DATA TO USE START

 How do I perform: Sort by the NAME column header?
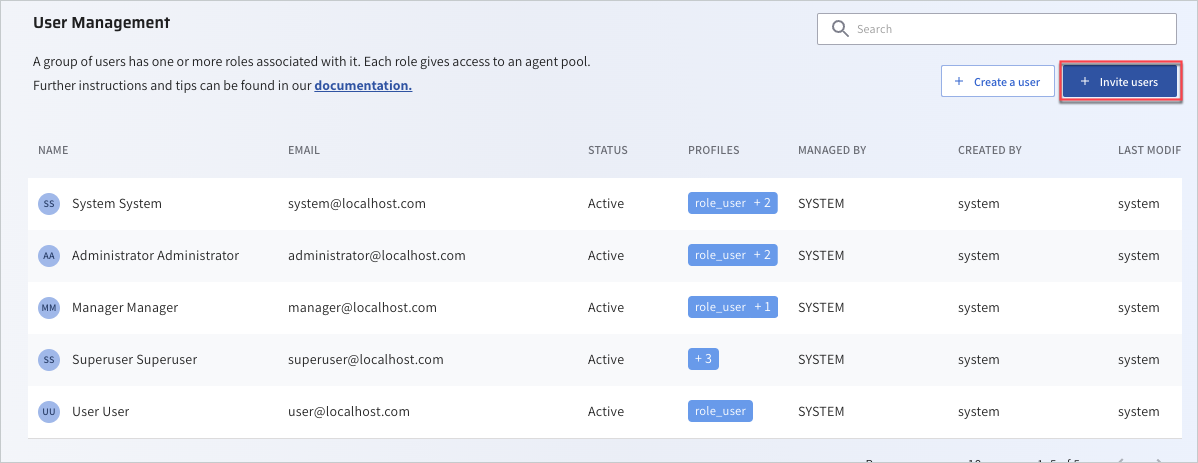click(53, 151)
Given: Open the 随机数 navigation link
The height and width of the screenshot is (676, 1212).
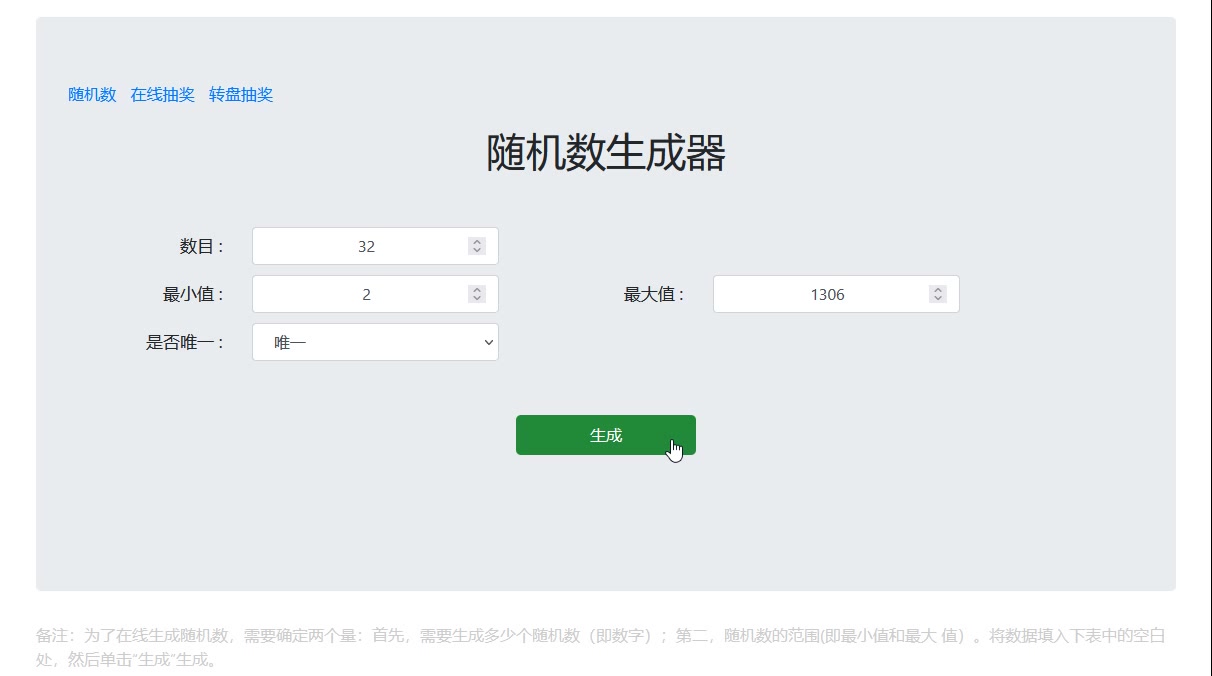Looking at the screenshot, I should [92, 95].
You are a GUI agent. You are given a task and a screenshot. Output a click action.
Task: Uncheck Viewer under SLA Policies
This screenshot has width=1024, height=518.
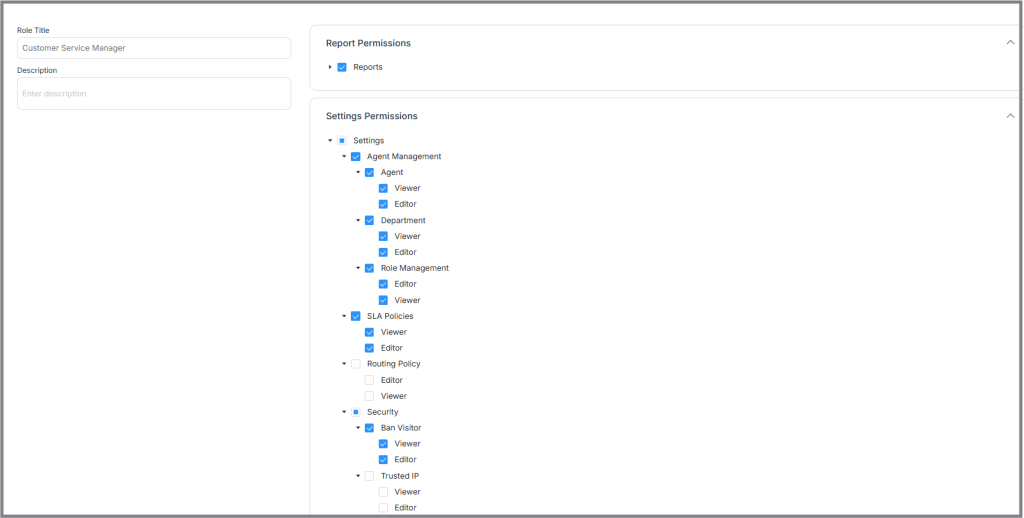click(x=370, y=332)
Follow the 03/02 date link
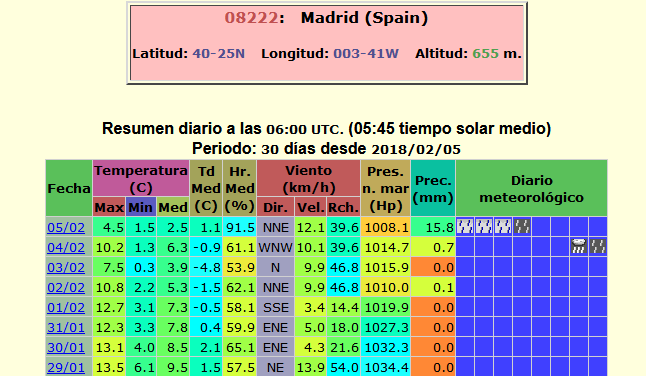646x376 pixels. [66, 267]
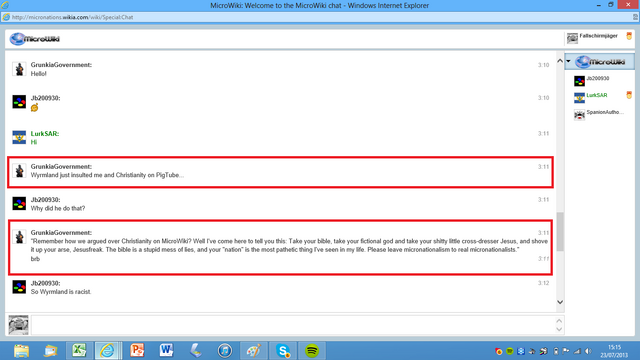Open File Explorer folder icon in taskbar

pyautogui.click(x=21, y=350)
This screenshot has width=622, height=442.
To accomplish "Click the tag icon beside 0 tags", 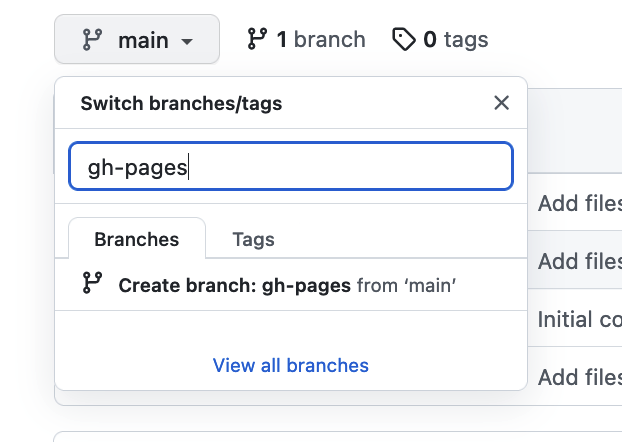I will click(x=404, y=39).
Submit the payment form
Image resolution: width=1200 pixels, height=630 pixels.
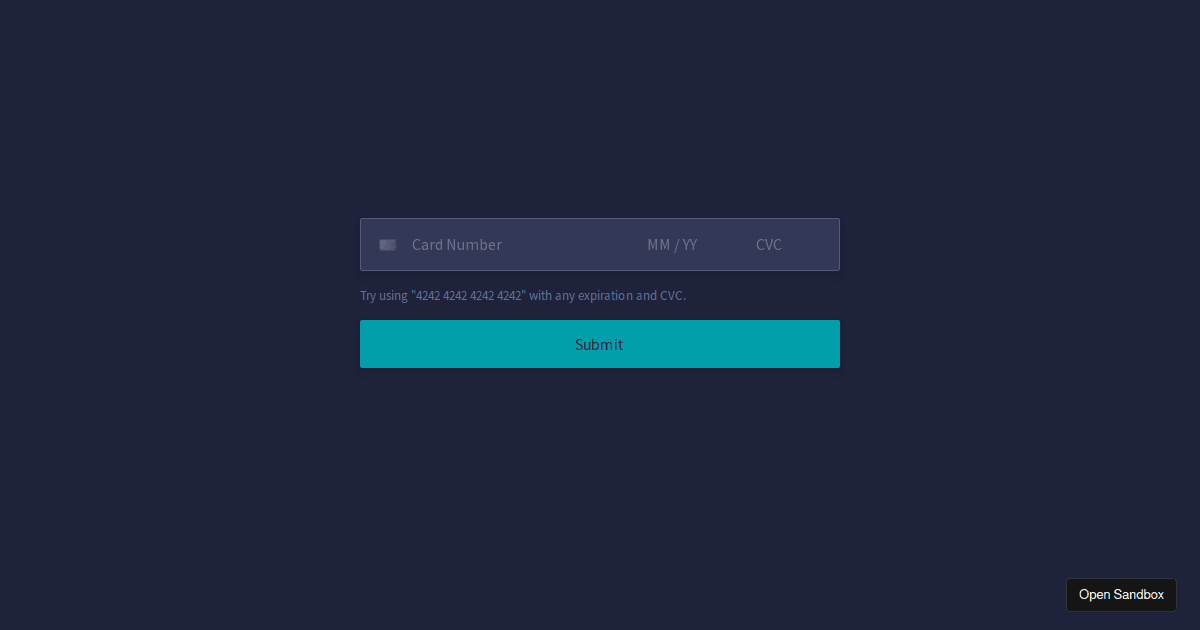coord(600,344)
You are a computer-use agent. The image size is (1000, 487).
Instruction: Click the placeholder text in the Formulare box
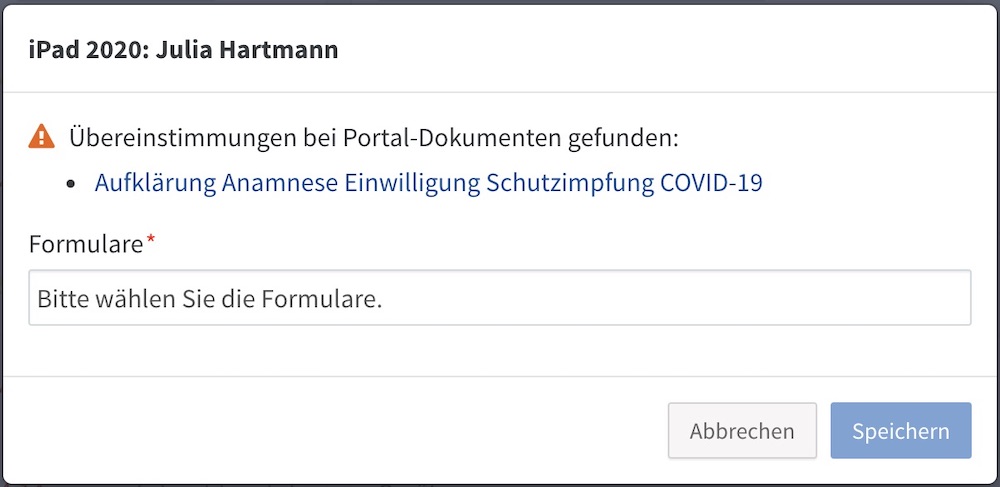[210, 298]
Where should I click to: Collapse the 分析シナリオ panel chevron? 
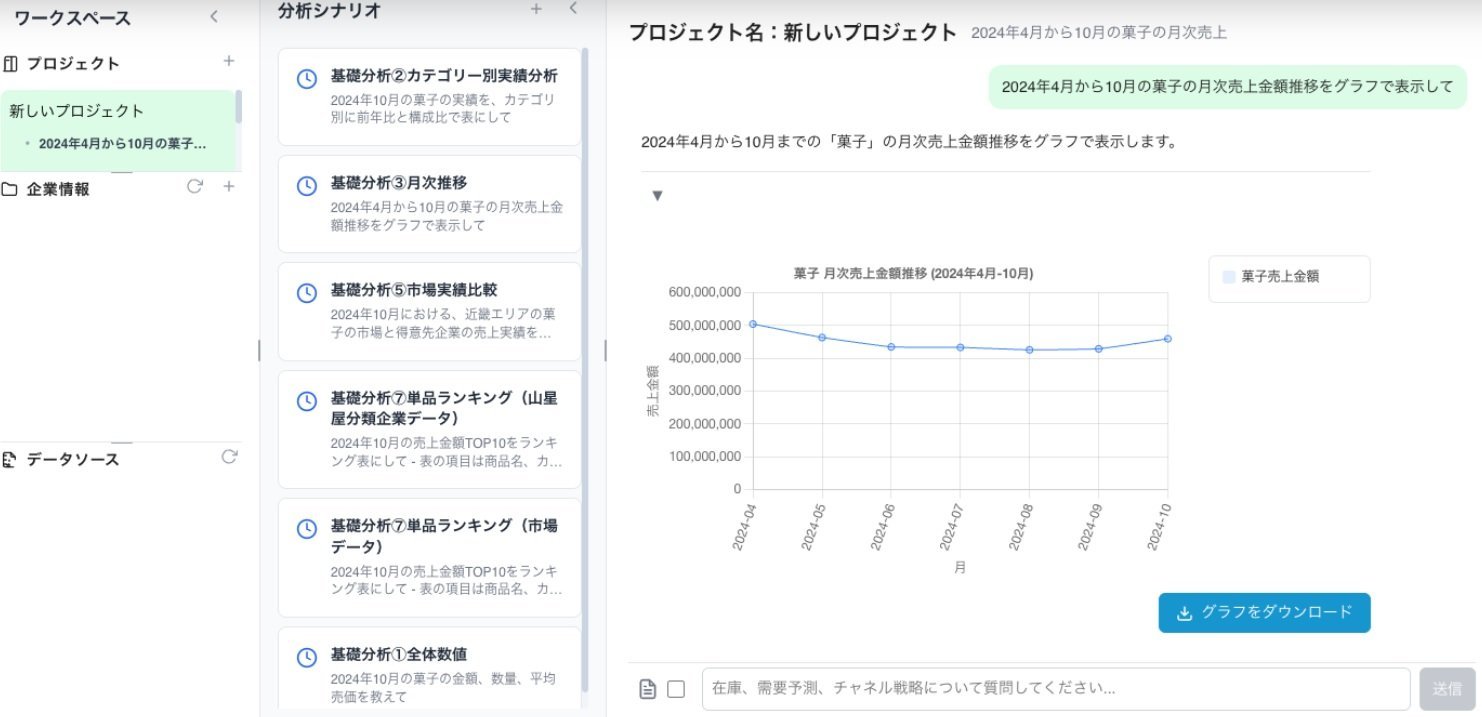point(573,9)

DATA TO USE END

> [EXERCISE GOAL]
Your response should be made up of the lines in the data that contain the word "agent".

> [RESULT FOR THIS TASK]
You are a GUI agent. You are given a task and a screenshot. Output a click action.
You are a computer-use agent. The image size is (1000, 487).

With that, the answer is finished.